Il doit également lui donner priorité pour occuper ou reprendre un poste sans télétravail qui correspond à ses qualifications et compétences professionnelles et de porter à sa connaissance la possibilité de tout poste de cette nature. Il se doit également d’organiser chaque année un entretien individuel portant notamment sur les conditions d’activité du salarié et sa charge de travail.

À noter que selon la jurisprudence lorsque les parties sont convenues d’une exécution de tout ou partie de la prestation de travail par le salarié à son domicile, l’employeur ne peut modifier cette organisation contractuelle du travail sans l’accord du salarié.

Le contrat de travail, ou son avenant, devra préciser les conditions d’indemnisation ou de mise à disposition et de restitution du matériel professionnel. Depuis l’ordonnance n° 2017-1387 du 22 septembre 2017, la prise en charge de tous les coûts découlant directement de l’exercice du télétravail n’est plus directement imposé par le Code du travail.
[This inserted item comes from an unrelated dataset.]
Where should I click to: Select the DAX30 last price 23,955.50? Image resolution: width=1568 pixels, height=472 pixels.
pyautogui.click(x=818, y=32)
En revanche, l’article 7 de l’ANI (Accord National Interprofessionnel) du 19 juillet 2005 impose à l’employeur, non seulement de prendre en charge les coûts directement engendrés par le télétravail, notamment celui liés aux communications, ainsi que la maintenance des équipements, mais également d’assumer la responsabilité des coûts liés à la perte ou à la détérioration des équipements et des données utilisées par le télétravailleur.

Concernant les objectifs à atteindre, l’article 9 de l’ANI du 19 juillet 2005 précise que la charge de travail, les normes de production et les critères de résultats qui pourront être exigés du télétravailleur devront être équivalents à ceux des salariés en situation comparable, travaillant dans les locaux de l’entreprise.

 

L’employeur pourra d’ailleurs mettre en place un système de surveillance pour s’assurer que le télétravailleur respecte les règles et atteint ses objectifs. La mise en place d’un tel système doit donner lieu à la consultation préalable des représentants du personnel, le cas échéant d’une déclaration auprès de la CNIL et le télétravailleur devra, bien sûr, être informé de la mise en place du système de surveillance.

Concernant les accidents du travail, l’art.1229-9 du Code du Travail prévoit que l’accident survenu sur le lieu du télétravail pendant l’exercice de l’activité professionnelle est présumé être un accident du travail.

 

Pour conclure, le télétravailleur dispose des mêmes droits et avantages légaux et conventionnels que ceux applicables aux salariés en situation comparable travaillant dans les locaux de l’entreprise. Il se doit également de respecter les lois, règlements et accords collectifs en vigueur. Il s’agira donc de lui rappeler lors de la mise en place du télétravail les règles applicables en matière de durée du travail, de modalités de décompte et de respect du repos quotidien et hebdomadaire dont le corollaire est le droit à la déconnexion.

Par ailleurs, l’article L1222-9 du Code du Travail prévoit que le refus du salarié au télétravail n’est pas un motif de rupture du contrat.

Et les récentes ordonnances Macron précisent que l’employeur refusant à un salarié qui occupe un poste éligible à ce mode d’organisation dans les conditions prévues par l’accord collectif ou la charte devra motiver sa réponse (C. Trav. art. L1222-9) en donnant une raison objective s’appuyant sur des considérations tenant à l’intérêt de l’entreprise et non discriminatoire.

Vous l’aurez remarqué, je ne cite que la loi ou la disposition de l’ANI alors que je souhaitais traiter ce sujet sous l’angle de la convention dite SYNTEC. La raison ? La convention SYNTEC ne prévoit aucune disposition particulière.

 

Le droit du travail est une matière complexe, alors que vous soyez chef d’entreprise, responsable des ressources humaines ou salarié, ne négligez jamais la possibilité de vous faire accompagner par un professionnel du droit.